┏━━

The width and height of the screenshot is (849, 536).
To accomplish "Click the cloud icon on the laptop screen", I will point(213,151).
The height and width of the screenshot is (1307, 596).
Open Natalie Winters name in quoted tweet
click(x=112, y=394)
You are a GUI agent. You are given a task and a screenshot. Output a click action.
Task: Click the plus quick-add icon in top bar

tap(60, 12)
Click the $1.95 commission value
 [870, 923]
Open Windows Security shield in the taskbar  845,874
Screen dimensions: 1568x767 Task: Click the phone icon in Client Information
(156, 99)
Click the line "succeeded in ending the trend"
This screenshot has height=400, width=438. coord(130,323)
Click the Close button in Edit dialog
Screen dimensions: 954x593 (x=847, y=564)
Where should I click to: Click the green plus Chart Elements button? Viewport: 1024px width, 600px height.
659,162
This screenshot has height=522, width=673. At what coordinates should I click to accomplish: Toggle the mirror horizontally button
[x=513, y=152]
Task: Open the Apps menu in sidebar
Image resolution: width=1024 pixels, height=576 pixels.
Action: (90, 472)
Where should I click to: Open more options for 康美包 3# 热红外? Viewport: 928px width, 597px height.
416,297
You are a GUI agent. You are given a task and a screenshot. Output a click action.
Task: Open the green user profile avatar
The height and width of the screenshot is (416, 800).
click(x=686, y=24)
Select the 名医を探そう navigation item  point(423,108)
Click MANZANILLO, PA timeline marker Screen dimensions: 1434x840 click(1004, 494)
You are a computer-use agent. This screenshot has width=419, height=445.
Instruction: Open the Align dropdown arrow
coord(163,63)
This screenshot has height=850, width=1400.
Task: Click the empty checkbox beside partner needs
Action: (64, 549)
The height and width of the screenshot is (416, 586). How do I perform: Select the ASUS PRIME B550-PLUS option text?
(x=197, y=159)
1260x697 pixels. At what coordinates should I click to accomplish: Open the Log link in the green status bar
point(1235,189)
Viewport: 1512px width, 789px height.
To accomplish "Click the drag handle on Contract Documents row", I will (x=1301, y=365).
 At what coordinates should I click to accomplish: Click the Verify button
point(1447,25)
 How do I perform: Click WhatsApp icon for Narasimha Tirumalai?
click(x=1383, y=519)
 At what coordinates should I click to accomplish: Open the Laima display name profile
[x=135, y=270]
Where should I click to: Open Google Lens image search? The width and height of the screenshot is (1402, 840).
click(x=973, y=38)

┗━━

### STATED GOAL
Update the lines of the listing starting at the line containing "1260x697 pixels. At" and ending at the line containing "will (x=1301, y=365).", changing "drag handle" to "reorder handle" and leaving everything else untouched. Return only those lines.

### EXERCISE RESULT
1260x697 pixels. At what coordinates should I click to accomplish: Open the Log link in the green status bar
point(1235,189)
Viewport: 1512px width, 789px height.
To accomplish "Click the reorder handle on Contract Documents row", I will (x=1301, y=365).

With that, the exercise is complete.